2.4 Statistical Analysis
Due to the small number of observations and serial dependence of time series data, the data were examined with simplified time-series analysis using the C statistic (Tryon, 1982, 1983; Young, 1941). The C statistic is an omnibus statistic that evaluates variability in successive data points relative to changes in slope from one experimental phase to another. Rejecting the null hypothesis indicates the data are likely non-random (i.e., a trend or a pattern exists). The baseline phase is analyzed first to determine if the data are random. If analysis of the baseline phase indicates the data are not significant (random), the experimental phase can be analyzed. A significant result from the experimental phase analysis indicates the data are not random and, thus, a trend exists in the intervention phase. Graphs of the data are then visually evaluated to determine the direction of the trend.
3. Results
3.1. Site 1
Site 1’s census was approximately 45 clients during the baseline period and steadily decreased to about 20 clients during each of the final two months (during the intervention) of the MTP’s funding period. The number of clinical, exercise, and acudetox groups attended per week are shown in Figure 1. Baseline total attendance across all groups was random (Z = −0.770, p > .05) and intervention phase attendance was statistically significant (Z = 1.786, p < .05), indicating intervention phase attendance was not random. Visual inspection of Figure 1 reveals a decrease and another increase near the end of the intervention. On average, 58 sessions were attended per week during the baseline phase and 80 sessions were attended per week during the intervention.
Figure 1.
Site 1 outpatient group attendance before and during contingency management. The vertical dotted line indicates the intervention began in week 11. Clients were involved in pre-implementation activities in Week 10. “All clinical groups” represents the four clinical groups offered throughout the week. Attending all clinical, exercise, and acudetox sessions offered in a day was reinforced with a drawing from the fishbowl. “Acudetox” was not offered in weeks 11, 12, or 17.

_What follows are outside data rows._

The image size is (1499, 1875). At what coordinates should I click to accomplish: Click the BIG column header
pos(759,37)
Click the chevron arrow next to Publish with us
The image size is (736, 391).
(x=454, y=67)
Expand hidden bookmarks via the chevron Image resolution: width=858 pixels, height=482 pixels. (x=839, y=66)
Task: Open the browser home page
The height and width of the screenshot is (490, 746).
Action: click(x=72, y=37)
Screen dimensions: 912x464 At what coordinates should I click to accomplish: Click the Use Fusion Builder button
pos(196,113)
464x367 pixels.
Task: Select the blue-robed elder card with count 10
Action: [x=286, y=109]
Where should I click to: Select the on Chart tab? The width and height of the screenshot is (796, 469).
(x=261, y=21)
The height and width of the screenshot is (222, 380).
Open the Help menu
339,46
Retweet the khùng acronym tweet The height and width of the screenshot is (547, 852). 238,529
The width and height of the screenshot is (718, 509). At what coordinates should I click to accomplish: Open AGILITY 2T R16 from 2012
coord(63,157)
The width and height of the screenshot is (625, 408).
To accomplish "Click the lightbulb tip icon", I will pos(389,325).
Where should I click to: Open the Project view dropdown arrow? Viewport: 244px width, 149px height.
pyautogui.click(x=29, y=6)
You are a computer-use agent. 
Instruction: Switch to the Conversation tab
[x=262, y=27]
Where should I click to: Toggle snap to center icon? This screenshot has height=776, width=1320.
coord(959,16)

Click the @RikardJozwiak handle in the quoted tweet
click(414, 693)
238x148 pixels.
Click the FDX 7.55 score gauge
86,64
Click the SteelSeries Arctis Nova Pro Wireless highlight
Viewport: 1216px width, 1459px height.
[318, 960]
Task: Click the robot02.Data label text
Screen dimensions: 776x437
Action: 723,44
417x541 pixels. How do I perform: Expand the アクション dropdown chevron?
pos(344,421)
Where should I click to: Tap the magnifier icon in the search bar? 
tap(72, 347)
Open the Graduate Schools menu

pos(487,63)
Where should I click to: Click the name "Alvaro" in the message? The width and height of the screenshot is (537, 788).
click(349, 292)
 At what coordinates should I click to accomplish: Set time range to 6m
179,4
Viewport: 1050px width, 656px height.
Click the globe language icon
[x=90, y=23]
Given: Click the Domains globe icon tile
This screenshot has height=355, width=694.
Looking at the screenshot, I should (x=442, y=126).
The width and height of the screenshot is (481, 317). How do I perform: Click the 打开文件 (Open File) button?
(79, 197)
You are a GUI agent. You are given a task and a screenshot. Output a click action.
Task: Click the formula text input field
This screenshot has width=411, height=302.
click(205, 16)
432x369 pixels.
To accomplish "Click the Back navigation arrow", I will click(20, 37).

One known implementation problem occurred at Site 1. The prize bowl was left unattended once in the final month of the intervention. Two clients found the jumbo prize ticket, crinkled it, returned it to the prize bowl, and one of them selected it during the drawing. Other clients reported the incident and the jumbo prize was withheld.
3.2. Site 2
Site 2’s census was 45 clients and remained relatively constant throughout the project. Baseline total group attendance was random (Z = 1.208, p > .05) and intervention phase attendance was statistically significant (Z = 3.406, p < .05), indicating intervention phase attendance was not random. On average, 63 sessions were attended per week during the baseline phase and 84 sessions were attended per week during the intervention. Subsequent decreases over time during the intervention and the terminal increase is similar to that seen in Site 1.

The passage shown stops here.